Chapitre 12 - Maël
Ça fait quelques jours que je suis parti maintenant.
Et aucune nana ne m’a jamais autant manqué.
J’ai du mal à me concentrer sur mon script. À retenir mes répliques.
Je regarde mon téléphone toutes les dix minutes comme un ado en crush. Et le pire ? Elle ne répond presque pas.
Isis n’est pas du genre à envoyer des cœurs ni à relancer. Moi qui suis habitué à être harcelé par mes conquêtes, c’est plutôt l’inverse.
Je ne me reconnais plus.
Et ça ne s’arrête pas là.
Quand elle m’a dit qu’elle allait dormir à l’hôtel pour voir un client, deux sentiments ont débarqué comme un uppercut : la jalousie et la peur.
La jalousie, moi. Et pas du bon côté.
Je me suis fermé. J’ai répondu froidement, à peine quelques mots.

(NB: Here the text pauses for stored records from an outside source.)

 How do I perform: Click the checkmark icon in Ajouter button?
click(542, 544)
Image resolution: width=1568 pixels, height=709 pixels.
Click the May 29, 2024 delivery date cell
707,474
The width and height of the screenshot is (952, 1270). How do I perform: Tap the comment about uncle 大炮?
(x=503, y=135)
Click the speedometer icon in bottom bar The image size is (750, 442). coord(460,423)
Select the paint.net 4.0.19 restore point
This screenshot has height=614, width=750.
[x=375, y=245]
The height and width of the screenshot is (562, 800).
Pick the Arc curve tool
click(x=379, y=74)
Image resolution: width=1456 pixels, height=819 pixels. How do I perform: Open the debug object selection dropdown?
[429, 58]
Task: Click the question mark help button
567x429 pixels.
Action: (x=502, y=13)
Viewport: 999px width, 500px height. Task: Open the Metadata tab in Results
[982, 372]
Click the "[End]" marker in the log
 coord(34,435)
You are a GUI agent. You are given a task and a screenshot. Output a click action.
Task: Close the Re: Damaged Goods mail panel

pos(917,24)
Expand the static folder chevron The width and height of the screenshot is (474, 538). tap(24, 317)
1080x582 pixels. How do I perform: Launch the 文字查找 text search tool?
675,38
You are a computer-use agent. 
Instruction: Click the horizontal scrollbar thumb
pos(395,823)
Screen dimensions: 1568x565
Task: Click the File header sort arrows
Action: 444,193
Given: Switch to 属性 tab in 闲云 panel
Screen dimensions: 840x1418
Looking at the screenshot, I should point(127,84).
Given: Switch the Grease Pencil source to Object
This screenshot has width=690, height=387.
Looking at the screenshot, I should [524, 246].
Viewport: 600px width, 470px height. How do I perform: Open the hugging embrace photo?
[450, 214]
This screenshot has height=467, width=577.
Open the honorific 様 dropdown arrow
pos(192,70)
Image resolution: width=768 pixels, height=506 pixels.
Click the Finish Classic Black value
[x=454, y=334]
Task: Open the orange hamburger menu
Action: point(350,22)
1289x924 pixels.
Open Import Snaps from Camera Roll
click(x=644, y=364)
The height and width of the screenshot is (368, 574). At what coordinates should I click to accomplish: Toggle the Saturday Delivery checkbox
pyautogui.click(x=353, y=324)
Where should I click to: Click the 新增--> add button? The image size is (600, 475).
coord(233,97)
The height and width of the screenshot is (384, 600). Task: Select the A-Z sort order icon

Elle a compris. Et elle s’est renfermée aussi.
Et putain, ça m’a fait mal.
Alors, comme toujours quand je déconne, j’appelle mon meilleur ami.
Mon agent. Mon filet de sécurité : Bastien.
Il me connaît depuis toujours. Il a cru en moi avant que je sois quelqu’un.
Il m’a vu galérer, briller, me vautrer. Et il est toujours là.
Bastien, c’est le type multitâche, toujours un téléphone dans une main, un dossier dans l’autre, avec un humour plus sec que son café.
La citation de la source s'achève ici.